Agenzia Hawzah News – L’Ayatollah Noori Hamedani, durante l'incontro con i partecipanti alla cerimonia funebre della Guida martire della Rivoluzione Islamica, ha ricordato l'altissimo rango e la straordinaria statura di questa figura, affermando: «Forse ancora oggi molti non hanno pienamente compreso quale personalità eccezionale e di quale grandezza abbiamo perduto. Conosco il Leader fin dagli anni Trenta [del calendario iraniano, corrispondenti agli anni Cinquanta del calendario gregoriano] e tutta la sua vita è stata ricca di aspetti importanti, preziosi e degni di attenzione».
Ha poi richiamato la massiccia partecipazione popolare alle cerimonie di commiato e di sepoltura della Guida martire della Rivoluzione Islamica, aggiungendo: «In questi giorni il mondo intero è rimasto stupito dalla straordinaria presenza del popolo e, se Dio vuole, nei prossimi giorni questa partecipazione sarà ancora più ampia».
L’eminente autorità religiosa sciita ha quindi sottolineato: «I nemici sappiano che questa partecipazione epica rappresenta soltanto una parte di coloro che gli erano fedeli. Quest'uomo di Dio gode di un enorme seguito e di profondo affetto in tutto il mondo. Tutti devono sapere che il nostro conflitto è con la tirannia globale e con l'oppressione e i crimini perpetrati dagli Stati Uniti e dal sionismo. Questo popolo non accetterà mai l'ingiustizia, perché la nostra cultura religiosa non consente di schierarsi al fianco degli oppressori e della tirannia globale».
Condannando gli autori di questo crimine, ha dichiarato: «I responsabili di questo crimine sappiano che la loro punizione è certa».
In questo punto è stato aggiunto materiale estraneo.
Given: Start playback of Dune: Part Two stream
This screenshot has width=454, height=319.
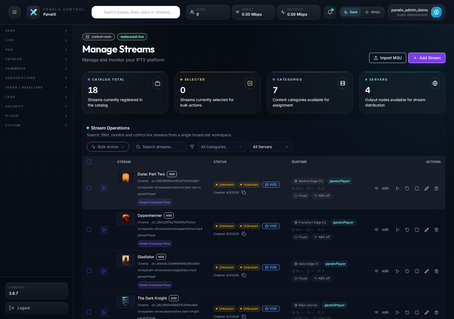Looking at the screenshot, I should click(x=397, y=188).
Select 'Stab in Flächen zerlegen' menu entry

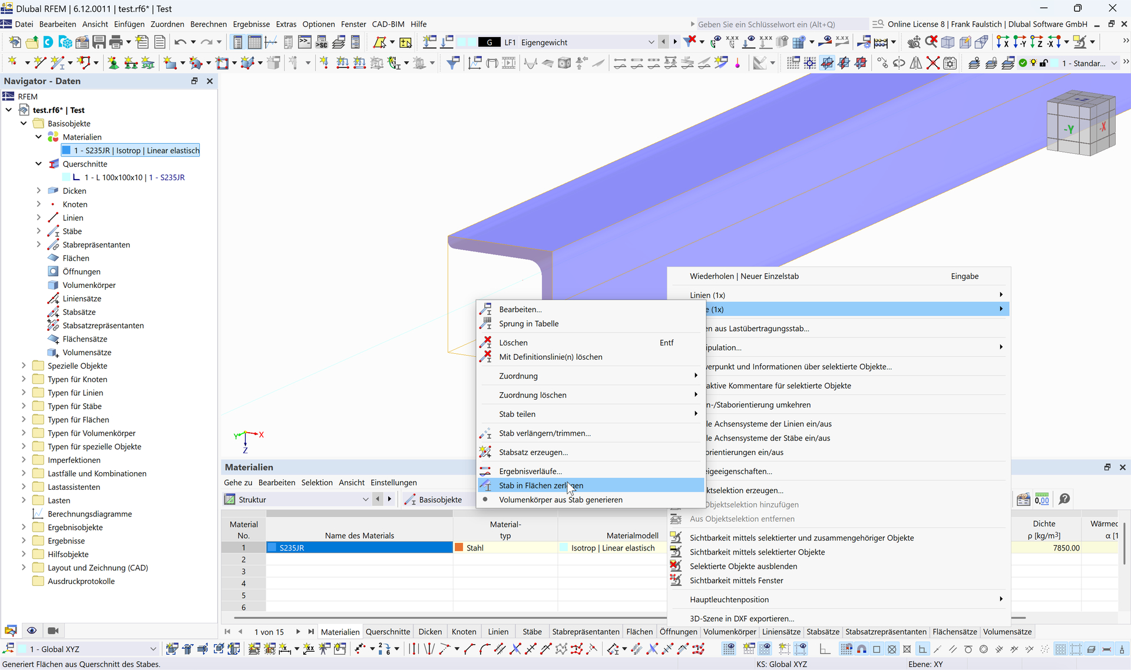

In conclusione, l'Ayatollah Noori Hamedani ha rivolto un'esortazione ai responsabili del Paese: «Sappiano apprezzare questo popolo e, preservando l'unità e la coesione, si impegnino a risolvere i problemi della nazione. Devono inoltre custodire e difendere il pilastro fondamentale della wilayat al-faqih. Ritengo che il primo e principale obiettivo del nemico sia proprio l'indebolimento di questa istituzione e metto in guardia tutti, in particolare le personalità influenti e i responsabili dello Stato, affinché prestino la massima attenzione a questa questione».